Di balik layar, Microsoft diam-diam mulai mengurangi ambisinya dalam membangun infrastruktur AI. Perusahaan membatalkan rencana pembangunan pusat data yang seharusnya mendukung sistem AI generasi berikutnya. Menurut laporan TD Cowen, Microsoft telah meninggalkan proyek yang seharusnya meningkatkan kapasitas komputasinya hingga 14%—setara dengan kapasitas komputasi seluruh kota teknologi besar seperti Tokyo. Selain itu, Microsoft juga membatalkan opsi investasi senilai $12 miliar untuk memperluas pusat data melalui perusahaan cloud computing, Coreweave, menurut laporan Semafor.
Langkah mundur ini terasa ironis, mengingat Microsoft sebelumnya berulang kali menyatakan bahwa permintaan AI “melebihi pasokan.” Bahkan, Nadella sendiri mengakui dalam sebuah podcast bahwa “akan ada kelebihan pembangunan” dalam pusat data terkait AI.
Selain masalah infrastruktur, hubungan Microsoft dengan OpenAI juga semakin tegang. Menurut The Information, kepala divisi AI Microsoft, Mustafa Suleyman, memiliki tugas ganda: mempertahankan kemitraan dengan OpenAI, sekaligus memastikan Microsoft dapat mandiri dalam pengembangan AI agar tidak terus bergantung pada teknologi OpenAI. Saat ini, Microsoft sedang mengembangkan model AI sendiri (dikenal dengan nama internal MAI) dan juga menguji model dari pesaing seperti Anthropic, xAI, DeepSeek, dan Meta sebagai alternatif OpenAI untuk produk Copilot mereka.

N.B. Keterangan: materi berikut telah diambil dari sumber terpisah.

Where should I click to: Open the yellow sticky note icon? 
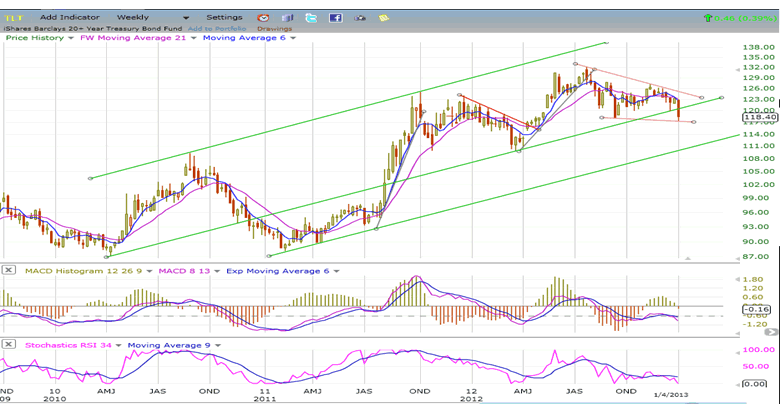tap(382, 18)
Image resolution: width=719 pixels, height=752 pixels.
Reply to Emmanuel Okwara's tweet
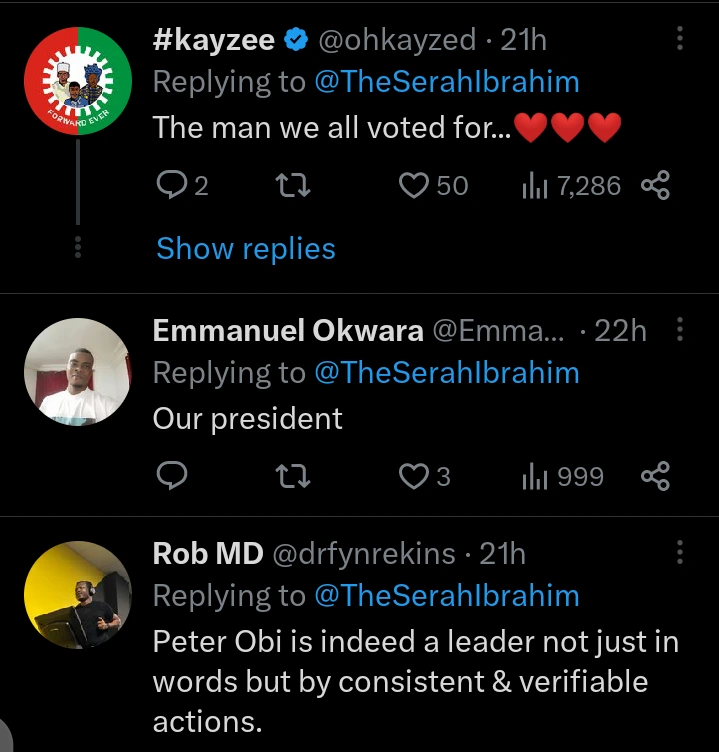(x=174, y=476)
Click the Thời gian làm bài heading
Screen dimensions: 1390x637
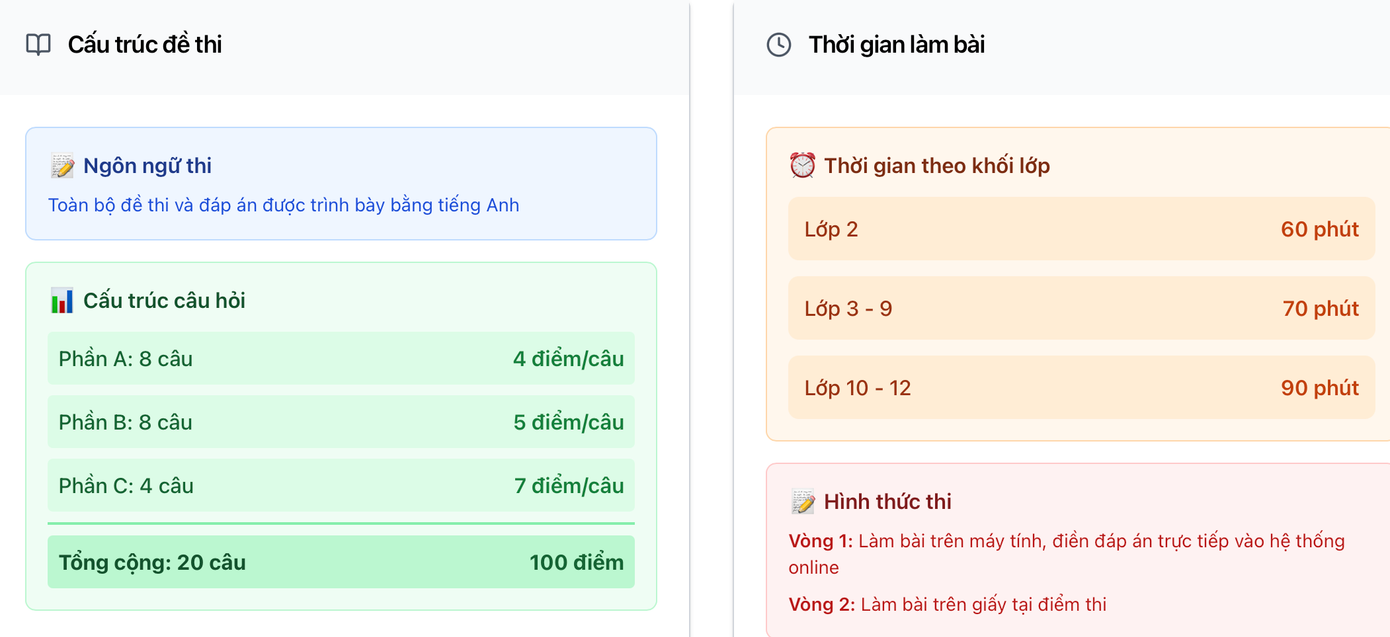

Tantangan terbesar Microsoft mungkin ada pada Copilot, asisten AI mereka, yang masih kesulitan mendapatkan daya tarik di pasar. Survei Gartner menemukan bahwa hanya sedikit perusahaan yang melanjutkan implementasi Copilot setelah tahap uji coba, dengan banyak yang menyatakan bahwa dampak bisnisnya belum jelas dan penerapannya lebih sulit dari yang diperkirakan. Seorang eksekutif IT pemerintahan bahkan menyebut Copilot “terlalu tertinggal hingga membuat frustrasi saat digunakan.”
Namun, Microsoft bukan satu-satunya yang menghadapi tantangan ini. Ada tanda-tanda bahwa adopsi AI secara umum mungkin melambat. Menurut laporan Fall 2024 Slack Workforce Index, pertumbuhan adopsi AI di kalangan pekerja AS hanya naik satu persen dalam tiga bulan terakhir, jauh lebih rendah dibandingkan kenaikan hampir dua digit pada periode yang sama tahun sebelumnya. Gartner juga melaporkan bahwa banyak Chief Information Officer (CIO) mulai ragu untuk mengalokasikan anggaran besar untuk AI. Salah satu analis Gartner bahkan menyebut tahun 2025 sebagai “tahun kemunduran AI.”
Saat Microsoft merayakan ulang tahunnya yang ke-50, perusahaan ini berada di persimpangan jalan. Strategi AI-nya—menaikkan harga sambil memaksa integrasi AI ke dalam produknya, mengembangkan model sendiri sementara masih bermitra dengan OpenAI, dan mengurangi infrastruktur meskipun mengklaim permintaan yang tinggi—menunjukkan bahwa Microsoft sedang mencoba bermain aman, bukan sepenuhnya berkomitmen pada revolusi teknologi berikutnya.
Sebagai perusahaan yang selama ini selalu berhasil beradaptasi dan berkembang di setiap perubahan besar teknologi, langkah Microsoft dalam AI kali ini bisa menjadi sinyal bahwa bahkan raksasa industri pun tidak sepenuhnya yakin apakah revolusi AI benar-benar akan memenuhi ekspektasi besarnya.